All News 22:39 March 02, 2016

SEOUL, March 2 (Yonhap) -- South Korea's ruling-party controlled parliament passed a long-stalled anti-terrorism bill Wednesday amid possible terror threats from North Korea.

The government-backed bill, which bypassed the normal process and was taken to the floor by the assembly speaker, passed through the National Assembly's plenary session by 156-1 with zero abstentions.

The ruling Saenuri Party controls 157 seats in the 293-member National Assembly, compared to 107 seats held by the main opposition Minjoo Party of Korea which had staged a filibuster for more than a week to stall the bill's passage.

Since the first draft bill was filed with the National Assembly in November 2001 following the Sept. 11 attacks on the United States, no headway was made until now.

The bill was scrapped every time during previous parliaments due to concern over breaches of privacy such as allowing the National Intelligence Service (NIS), South Korea's top spy agency, to collect personal data on anyone suspected of posing a threat to national security.

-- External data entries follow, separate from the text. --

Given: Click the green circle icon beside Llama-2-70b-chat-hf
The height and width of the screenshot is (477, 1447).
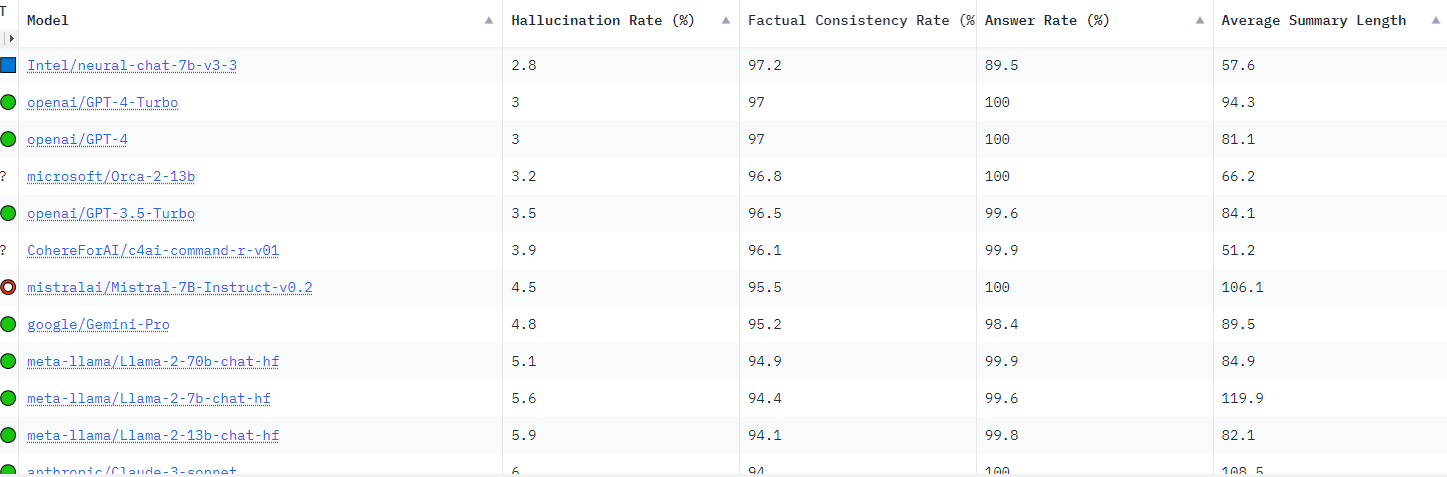Looking at the screenshot, I should click(x=8, y=361).
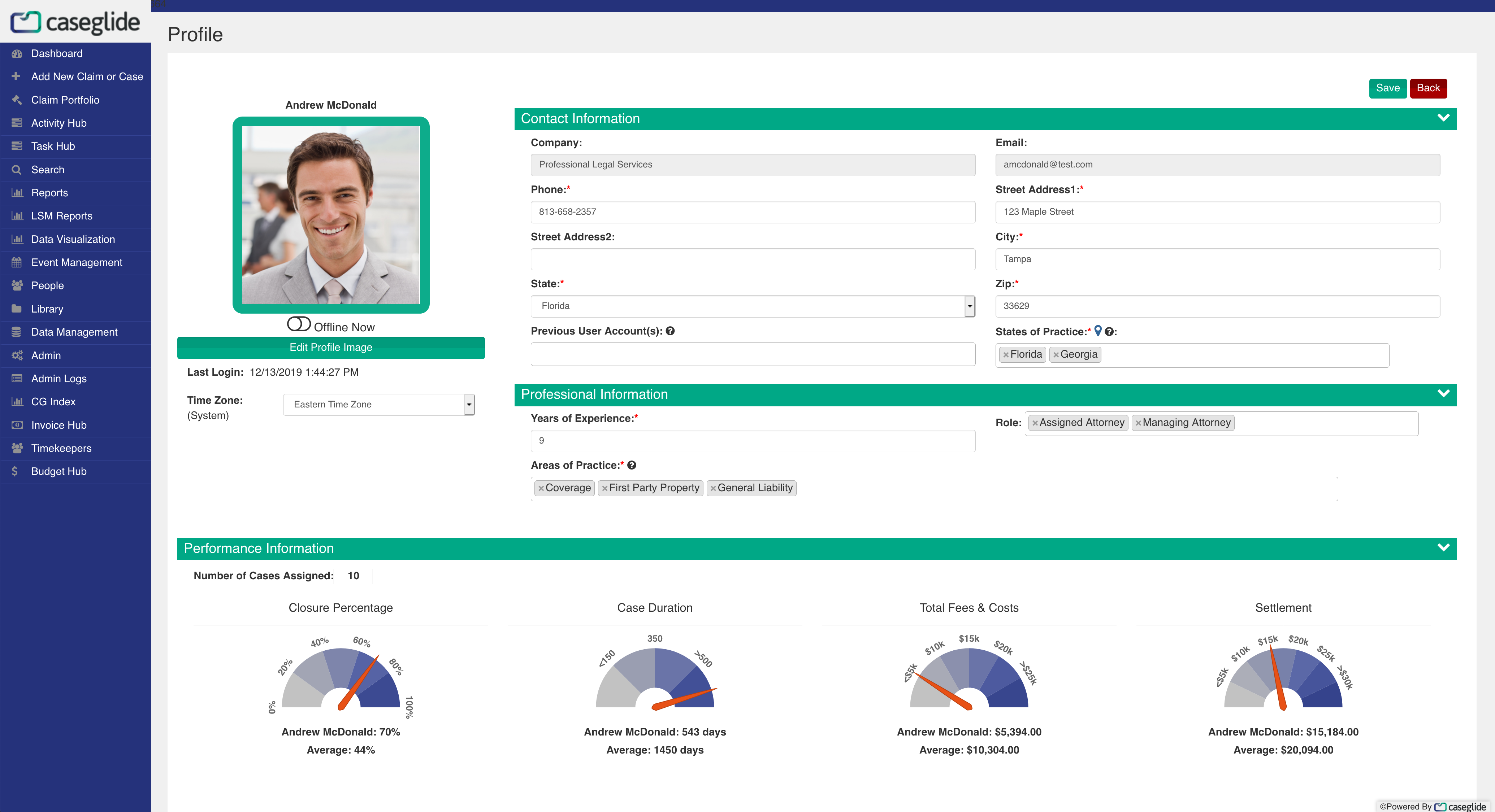Open the Search panel
Viewport: 1495px width, 812px height.
(x=48, y=169)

Under the passed bill, an anti-terrorism center will be set up under the Prime Minister's Office, but the NIS will have the power to gather the relevant information on possible terrorists.

The bill has recently gained new momentum following North Korea's nuclear test and long-range rocket launch.

President Park Geun-hye repeatedly expressed concerns on possible terror attacks, urging bipartisan cooperation for the endorsement of the bill meant to better protect the lives of South Koreans.